Identifying polarity on a bare LED is easy once you know what to look for: the longer lead is the anode (positive side), and the shorter lead is the cathode. On the LED body itself, there's usually a flat edge on the rim of the plastic dome — that flat is on the cathode side. Inside the LED, the larger internal piece is the cathode.

The fix: Before soldering or inserting into a breadboard, hold the LED up to the light and look for the flat edge or the lead length difference. If you're working with surface-mount LEDs where you can't tell at a glance, check the datasheet. The marking convention varies by manufacturer but is always documented.

If you're building a circuit that might see reverse voltage from other components — like when an inductive load collapses — consider a protection diode in parallel with the LED, or a series diode, depending on your topology.

-- Given information --
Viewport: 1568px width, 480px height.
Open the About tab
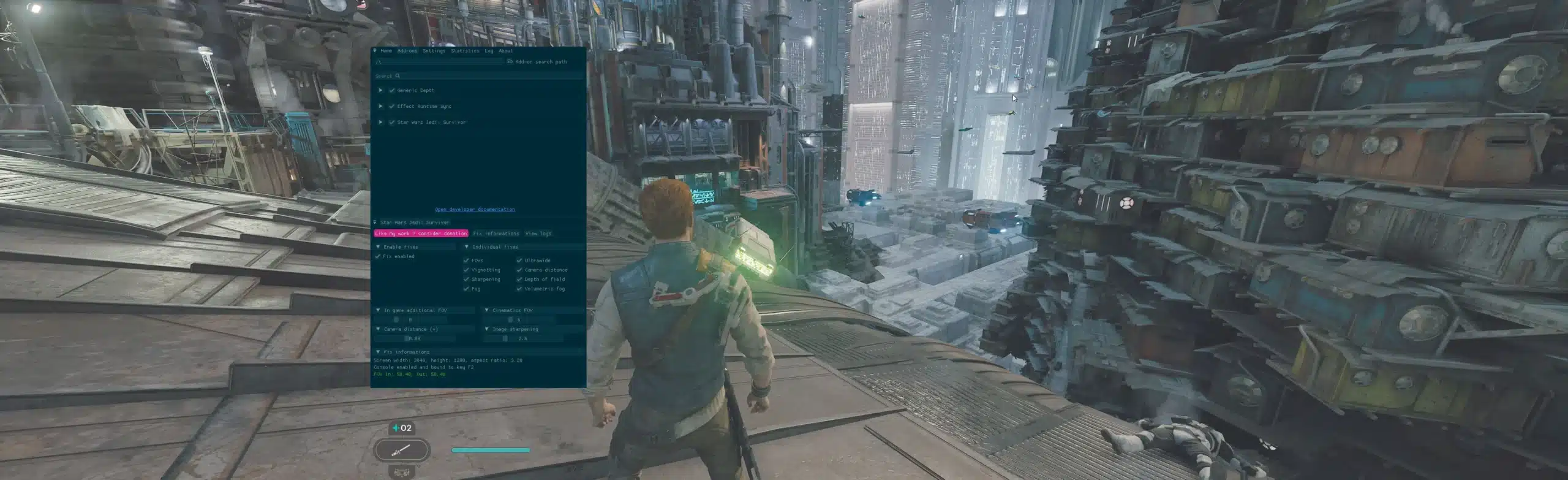click(x=505, y=51)
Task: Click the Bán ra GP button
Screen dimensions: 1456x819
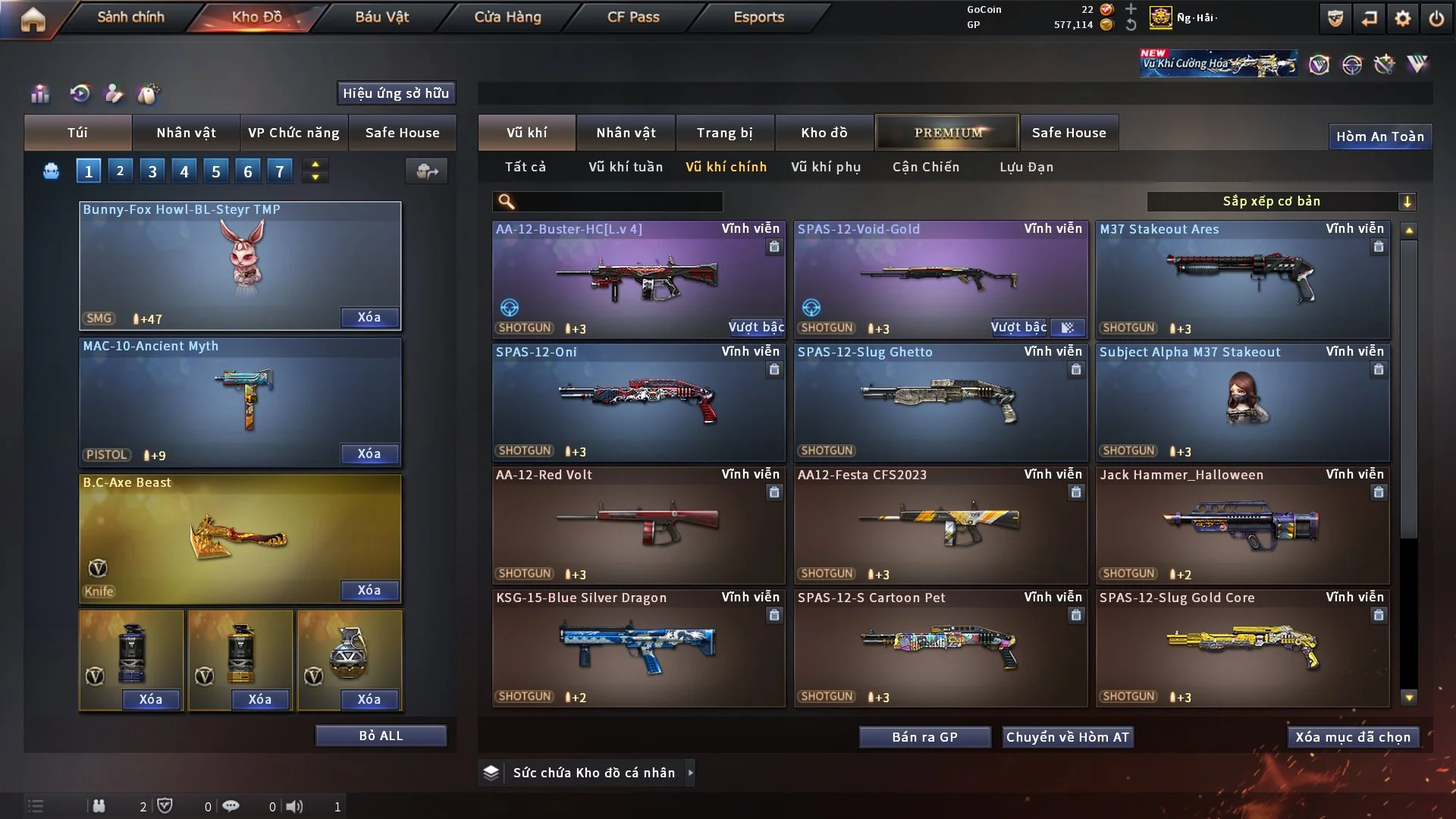Action: pyautogui.click(x=924, y=737)
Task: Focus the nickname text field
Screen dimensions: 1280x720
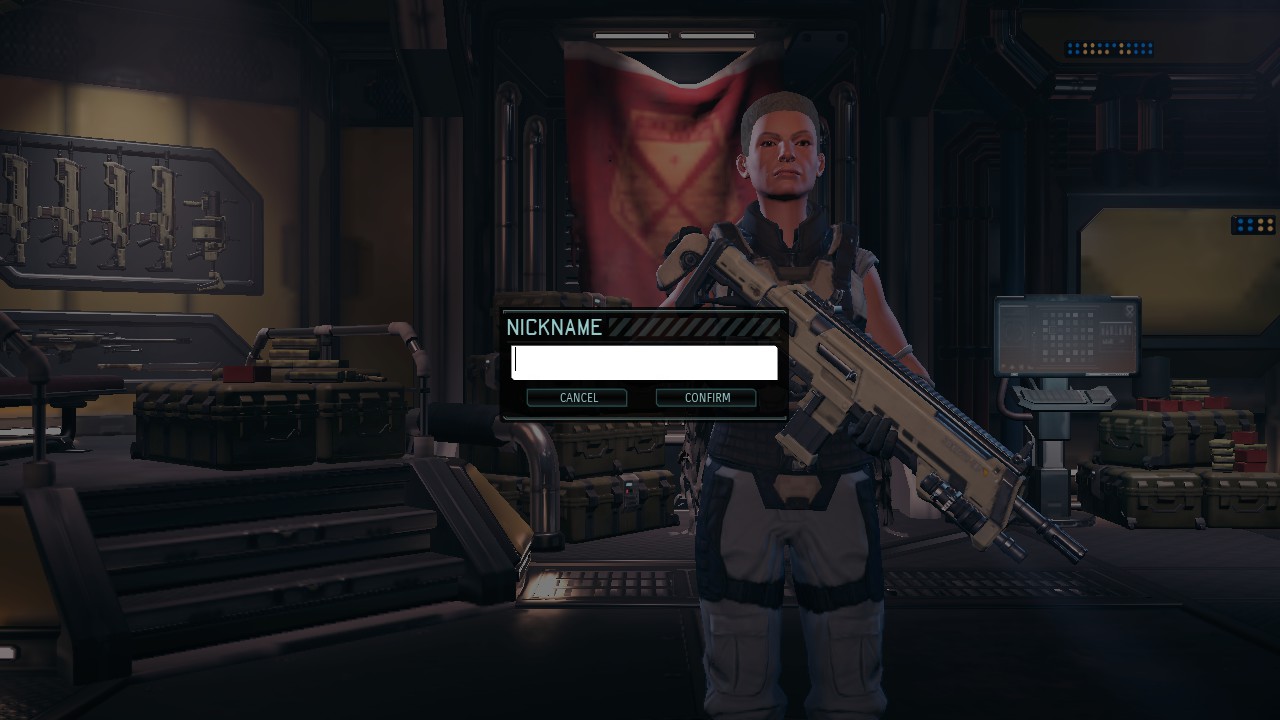Action: tap(644, 362)
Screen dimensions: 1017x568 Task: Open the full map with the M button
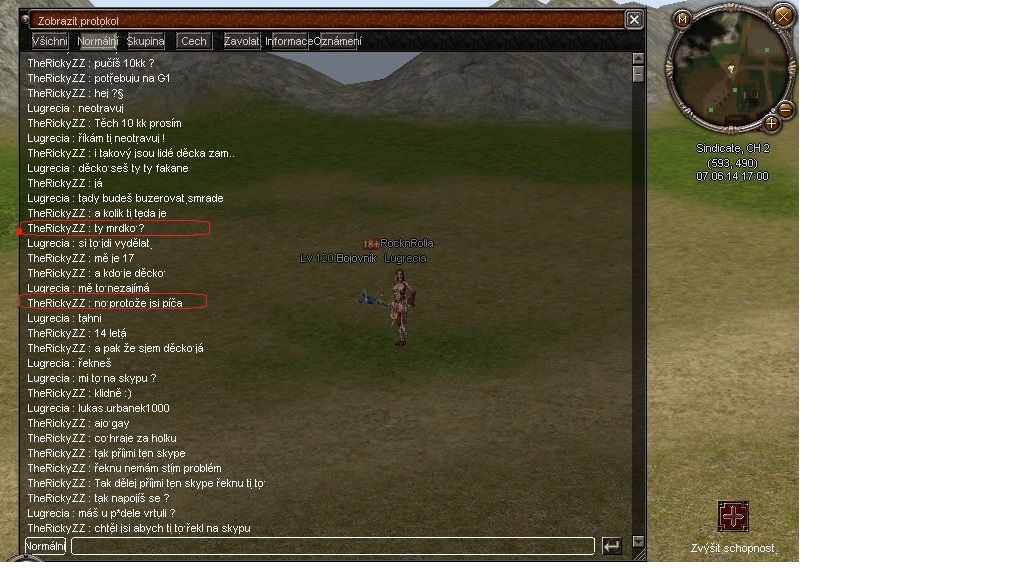click(x=682, y=18)
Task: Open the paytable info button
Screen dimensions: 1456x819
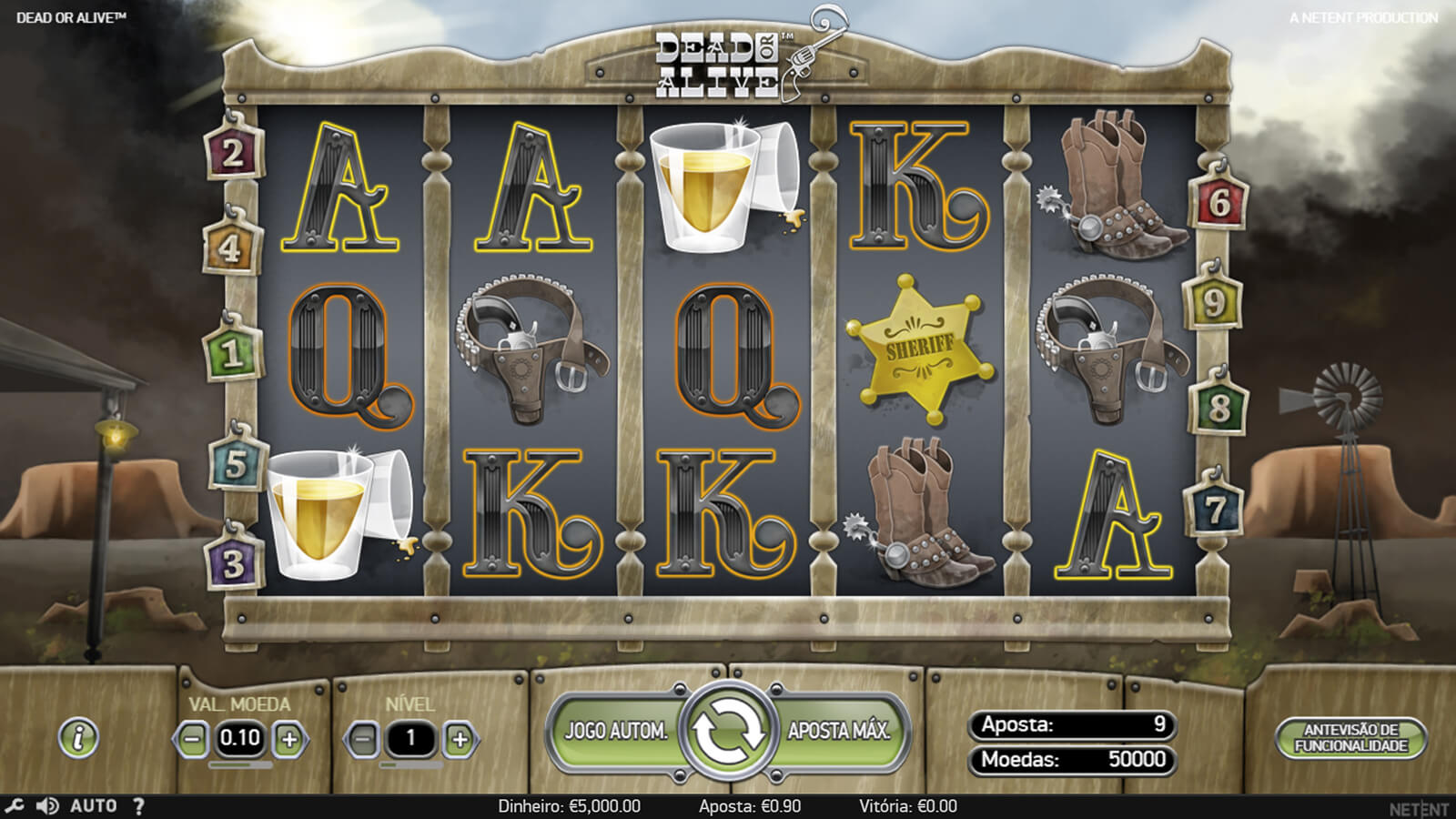Action: pyautogui.click(x=79, y=737)
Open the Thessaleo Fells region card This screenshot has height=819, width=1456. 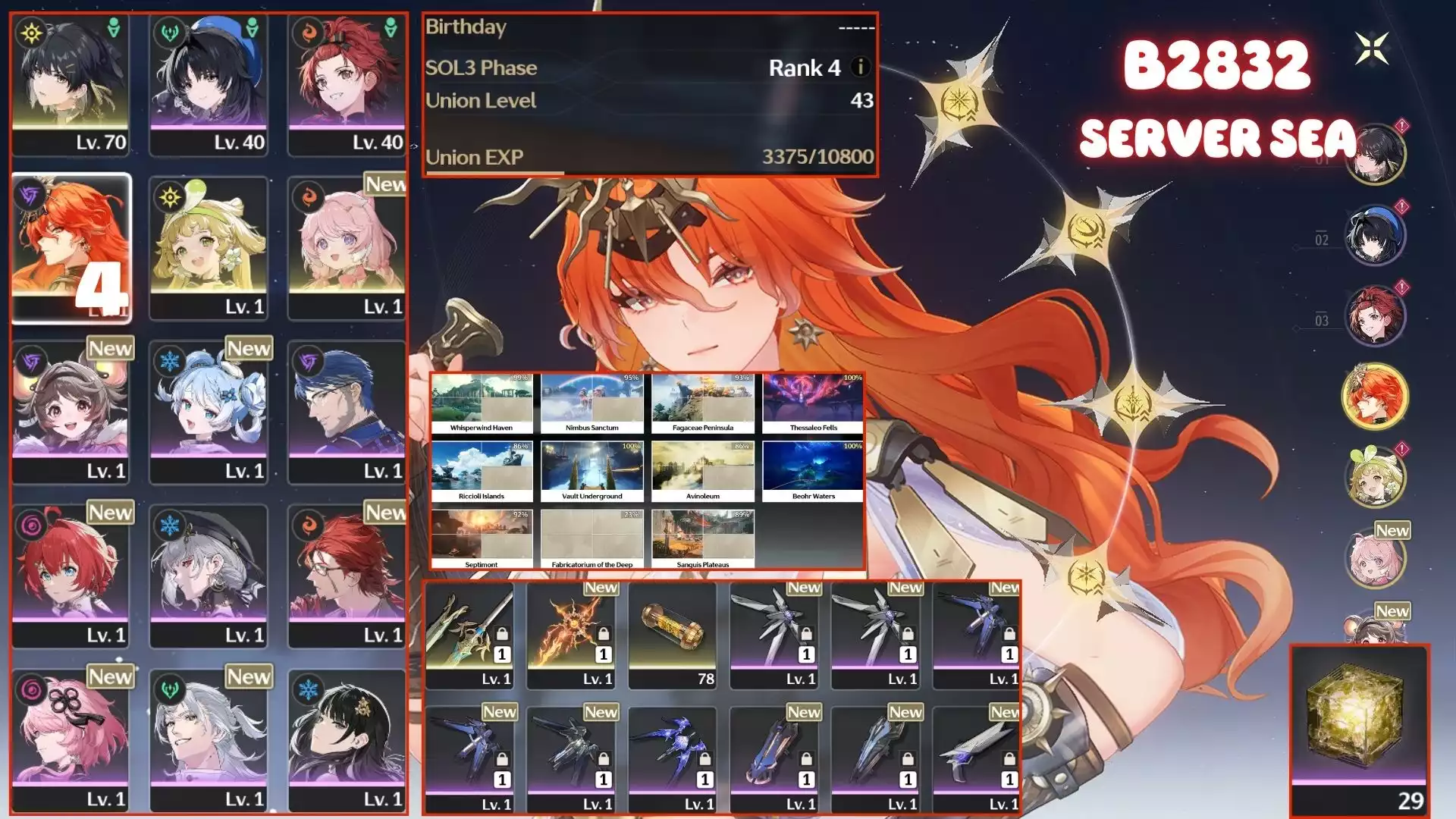[814, 403]
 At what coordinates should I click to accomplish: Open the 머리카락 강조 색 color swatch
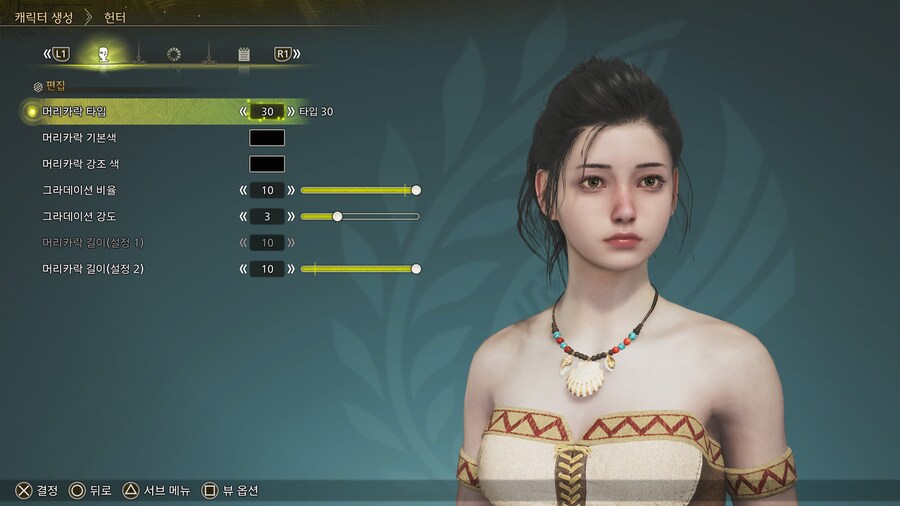[x=267, y=164]
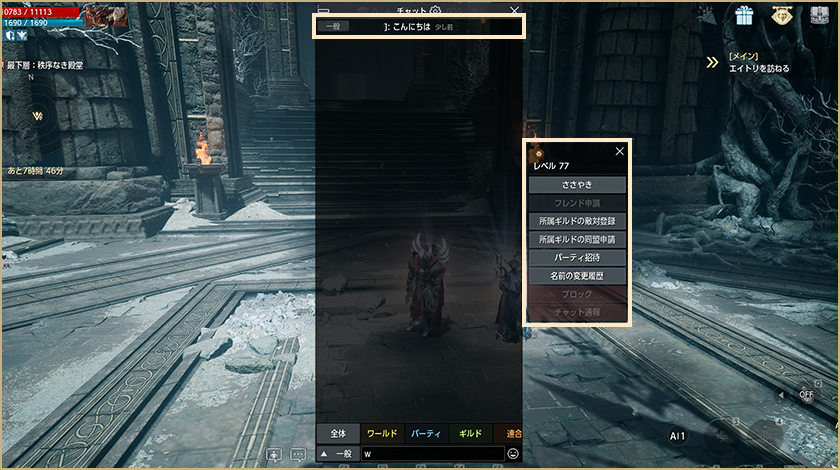Open the gift box icon
The width and height of the screenshot is (840, 470).
tap(744, 15)
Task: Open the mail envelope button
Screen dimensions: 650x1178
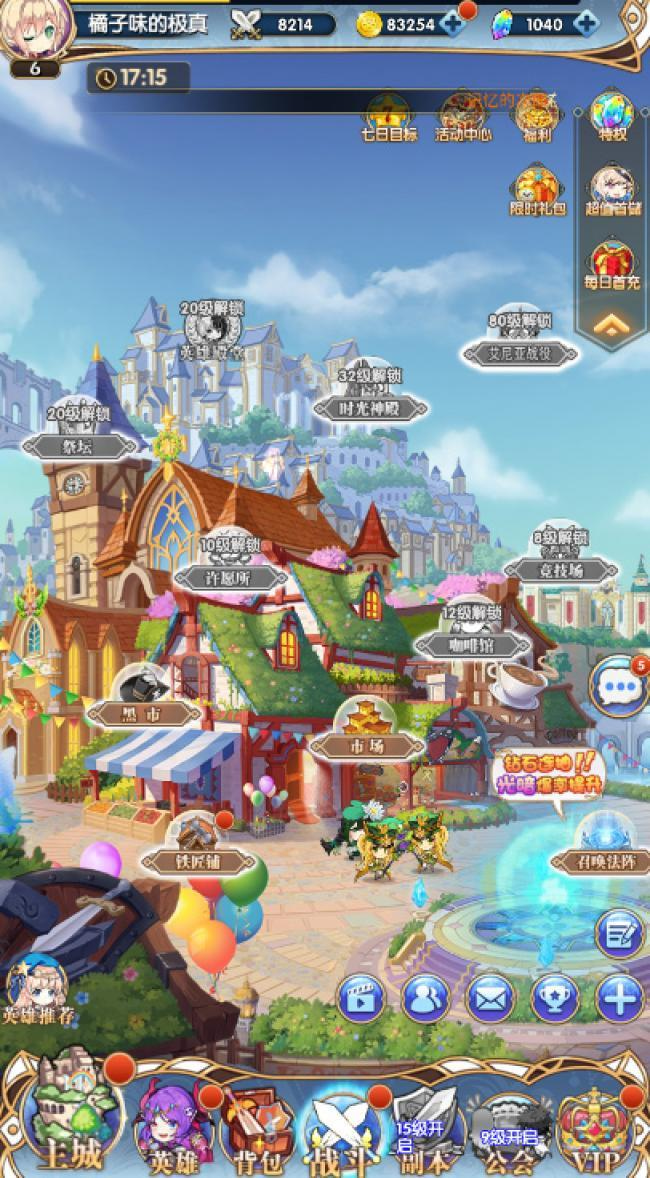Action: coord(490,997)
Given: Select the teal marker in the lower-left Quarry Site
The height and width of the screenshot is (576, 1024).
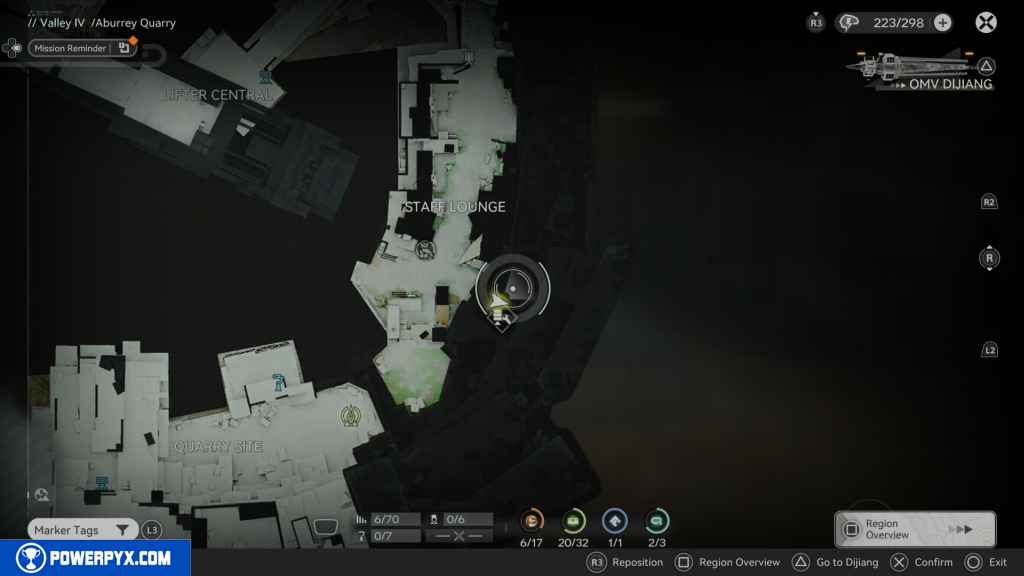Looking at the screenshot, I should [x=102, y=484].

-- Your tasks --
A. According to the LED polarity text, which lead of a bare LED is the anode?
B. Repeat the LED polarity text word for word, starting at "If you're building" and ending at "on your topology.".
C. Carry the LED polarity text forward with the next part, beginning right after its final sentence.
The listing isn't needed for anything here.

-- Answers to the exercises --
A. The longer lead.

B.
If you're building a circuit that might see reverse voltage from other components — like when an inductive load collapses — consider a protection diode in parallel with the LED, or a series diode, depending on your topology.

C.
Mistake #4: Ignoring Power Dissipation in the Resistor

People think about the resistor value, but they often forget to think about how much power that resistor has to handle. This doesn't kill the LED directly — it kills the resistor, and then the dead resistor can kill the LED by suddenly removing current limiting.

The math here is just as simple as the resistor formula:

P = I² × R

Or equivalently:

P = (V_supply - V_forward)² / R

For our 5V example with a 220-ohm resistor and 15mA: P = (0.015)² × 220 = about 50mW. A standard 1/4W (250mW) resistor handles that with room to spare.

Now imagine you're driving a high-power LED — say, a 1W LED on a 12V rail. The forward voltage is around 3.4V. If someone naively uses a resistor to limit current to 350mA:

R = (12 - 3.4) / 0.35 = ~24.5 ohms
P = (0.35)² × 24.5 = ~3 watts

A 3-watt resistor is a chunky component. Using a 1/4W resistor here means the resistor burns out within seconds. For high-power LEDs, a proper LED driver IC is almost always the right answer — resistor limiting is really just for low-power indicator LEDs.

The fix: Always calculate both the resistor value AND the power dissipation. Use a resistor rated for at least twice the calculated wattage. For anything over about 100mW total, consider switching to a constant-current LED driver.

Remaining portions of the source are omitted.